EXERCISE: Filter the data for lines with the word "will", then copy every line so identified.

[Stored records]

= = =

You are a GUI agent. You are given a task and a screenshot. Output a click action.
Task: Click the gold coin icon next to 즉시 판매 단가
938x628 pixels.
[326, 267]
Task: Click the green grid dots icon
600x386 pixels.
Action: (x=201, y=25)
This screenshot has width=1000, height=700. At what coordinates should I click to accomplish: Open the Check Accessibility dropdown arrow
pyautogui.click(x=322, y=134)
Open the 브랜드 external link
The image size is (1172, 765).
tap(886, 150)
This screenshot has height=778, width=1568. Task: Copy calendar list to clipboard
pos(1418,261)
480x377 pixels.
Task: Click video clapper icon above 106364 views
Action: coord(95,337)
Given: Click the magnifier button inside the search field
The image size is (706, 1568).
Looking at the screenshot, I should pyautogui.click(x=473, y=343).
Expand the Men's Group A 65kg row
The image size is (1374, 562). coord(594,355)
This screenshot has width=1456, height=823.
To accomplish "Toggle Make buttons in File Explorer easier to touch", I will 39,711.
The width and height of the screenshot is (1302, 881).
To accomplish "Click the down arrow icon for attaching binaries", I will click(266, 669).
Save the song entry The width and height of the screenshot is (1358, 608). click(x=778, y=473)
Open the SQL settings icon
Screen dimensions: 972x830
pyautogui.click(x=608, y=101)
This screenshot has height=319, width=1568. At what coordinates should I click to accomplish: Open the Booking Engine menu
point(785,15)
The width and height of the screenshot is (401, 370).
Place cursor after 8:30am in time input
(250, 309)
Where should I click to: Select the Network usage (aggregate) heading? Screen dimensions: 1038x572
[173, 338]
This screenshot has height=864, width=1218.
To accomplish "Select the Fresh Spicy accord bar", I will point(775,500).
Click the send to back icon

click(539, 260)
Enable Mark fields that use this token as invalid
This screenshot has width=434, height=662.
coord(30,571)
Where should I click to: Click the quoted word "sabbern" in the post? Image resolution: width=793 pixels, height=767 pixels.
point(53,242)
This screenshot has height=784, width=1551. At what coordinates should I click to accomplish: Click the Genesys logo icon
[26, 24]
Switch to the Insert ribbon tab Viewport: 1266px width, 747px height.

= = =

ANSWER FOR THIS EXERCISE:
To accomplish "Toggle Make buttons in File Explorer easier to touch", I will 39,711.
To accomplish "Click the down arrow icon for attaching binaries", I will click(266, 669).
To accomplish "Select the Fresh Spicy accord bar", I will point(775,500).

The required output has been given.